Deutschland
Peters: Mindestlohn kein Ersatz für Entschärfung von Hartz IV

Die IG Metall hat Vorschlägen eine Absage erteilt, die umstrittenen Zumutbarkeitsvorschriften bei der Arbeitsmarktreform "Hartz IV" durch einen gesetzlichen Mindestlohn zu abzumildern.

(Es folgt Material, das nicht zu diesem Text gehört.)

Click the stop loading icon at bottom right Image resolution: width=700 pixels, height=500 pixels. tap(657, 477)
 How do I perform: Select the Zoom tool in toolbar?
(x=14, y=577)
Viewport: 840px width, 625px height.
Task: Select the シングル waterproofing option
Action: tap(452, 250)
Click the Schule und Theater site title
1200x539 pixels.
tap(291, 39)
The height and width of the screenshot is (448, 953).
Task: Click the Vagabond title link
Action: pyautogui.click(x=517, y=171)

FRANKFURT. "Die Lohnpolitik muss den Tarifparteien vorbehalten bleiben", sagte der IG-Metall-Vorsitzende Jürgen Peters dem Handelsblatt (Montagausgabe). Peters bezog sich auf die bisher vor allem von den Grünen forcierte Initiative für einen Mindestlohn. "Es ehrt die Grünen, dass sie offenbar die Gefahren der Zumutbarkeitsregelung erkannt haben. Aber dann sollten sie sich lieber dafür einsetzen, diese untragbare Regleung zu ändern, anstatt sie durch ein Gesetz abzufedern, das nur neue Probleme bringt", betonte Peters. Auch SPD-Chef Franz Müntefering hat den Gewerkschaften im Konflikt um "Hartz IV" am Wochenende eine Mindestlohnregelung in Aussicht gestellt.

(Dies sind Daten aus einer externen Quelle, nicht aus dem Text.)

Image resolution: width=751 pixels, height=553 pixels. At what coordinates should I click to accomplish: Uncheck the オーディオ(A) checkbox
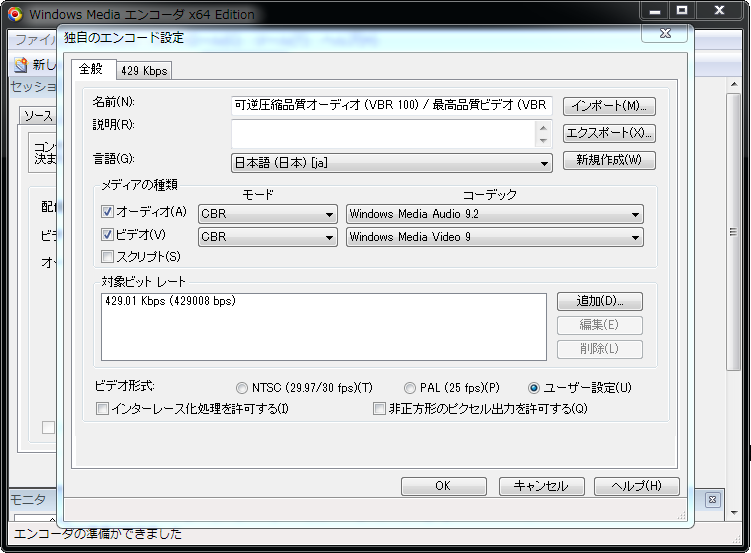pos(108,212)
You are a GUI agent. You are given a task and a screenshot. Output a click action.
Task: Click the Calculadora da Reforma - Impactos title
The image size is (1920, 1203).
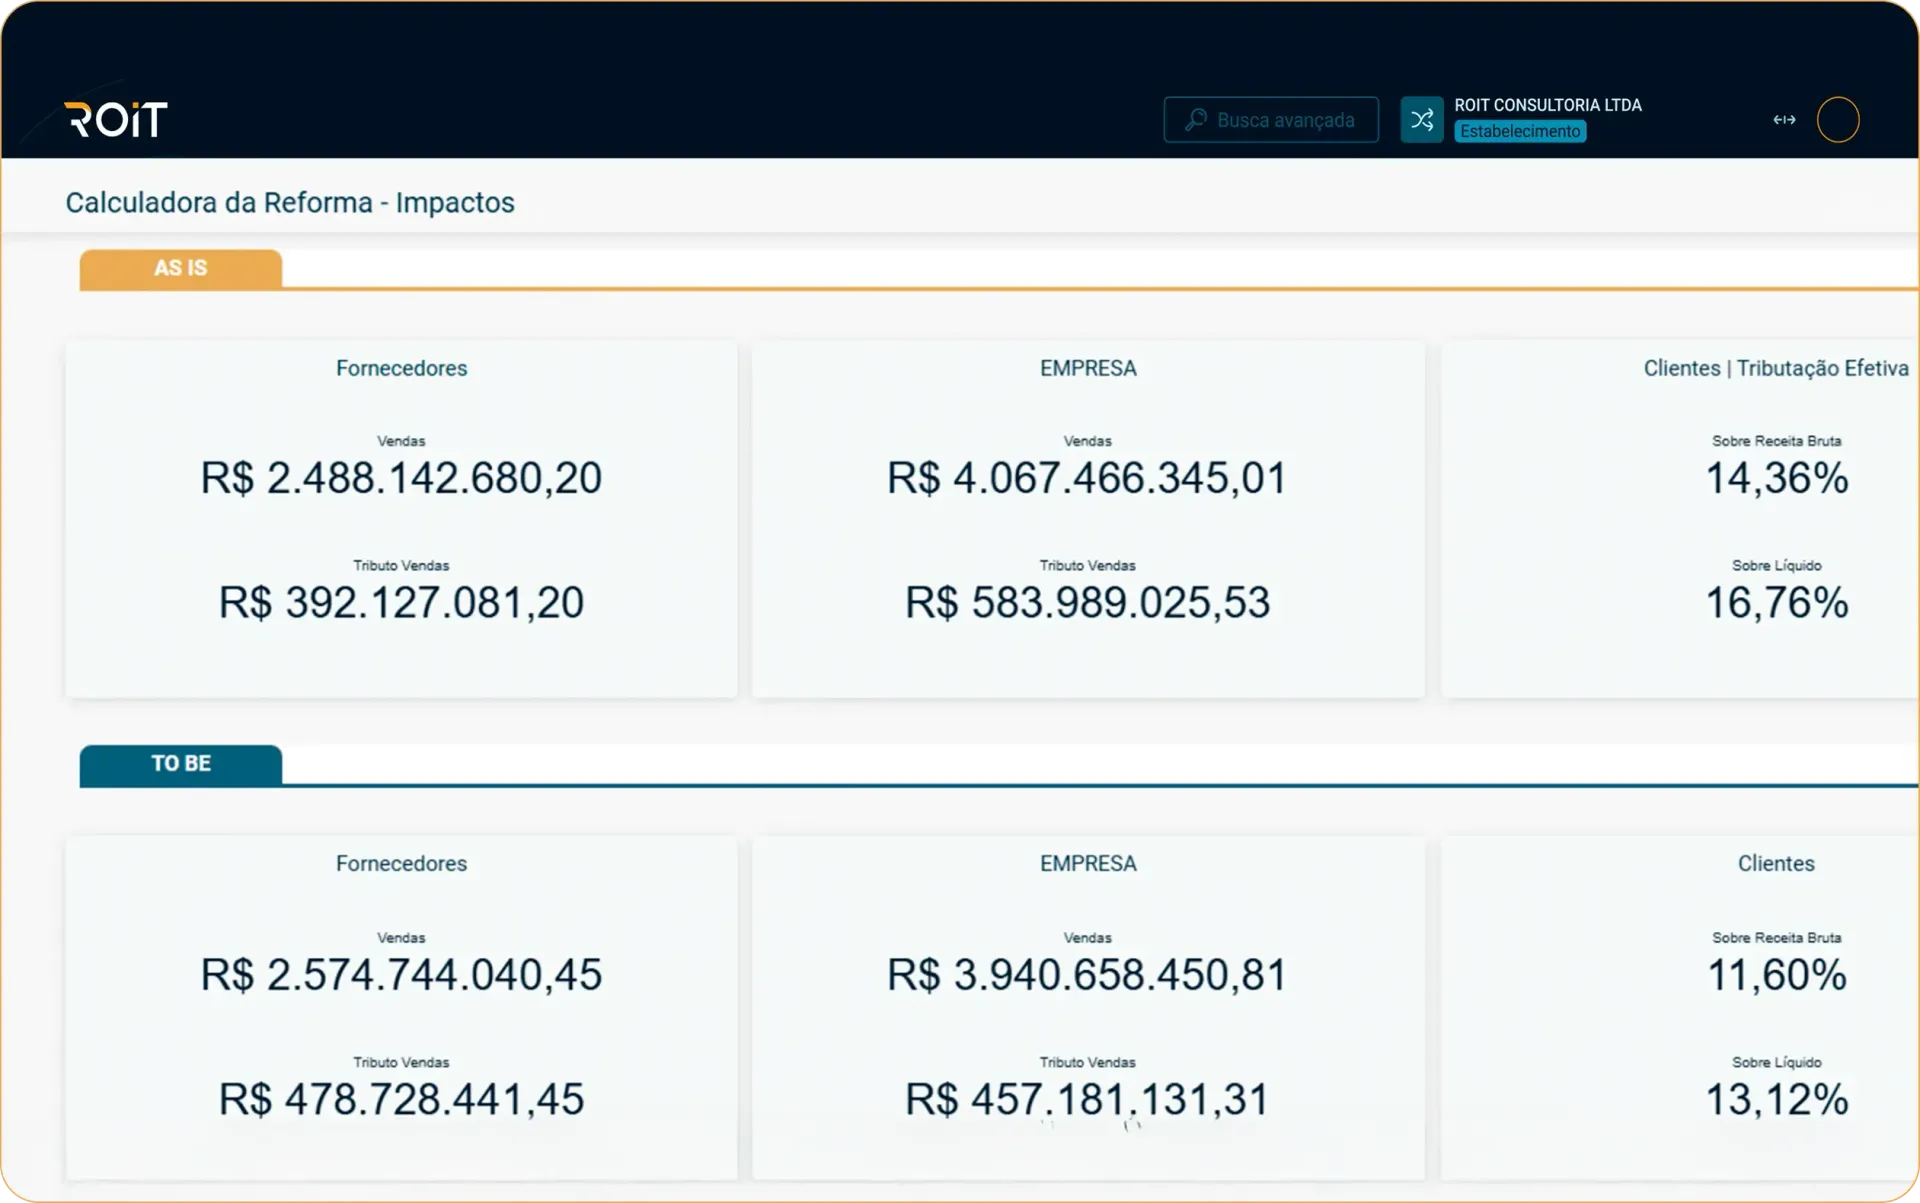click(290, 203)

"Wir stehen einem gesetzlichen Mindestlohn skeptisch gegenüber", sagte der IG-Metall-Chef. "Die Erfahrungen der Geschichte haben uns gelehrt, die Finger davon zu lassen". Für die Gewerkschaften ist die verschärfte Zumutbarkeit von Niedriglohnjobs für Langzeitarbeitslose einer der zentralen Kritikpunkte an Hartz IV. Sie befürchten, dass ihre Tarifverträge ausgehöhlt werden, wenn Bezieher des Arbeitslosengeldes II künftig auch zur Annahme von untertariflich bezahlten Stellen verpflichtet werden können.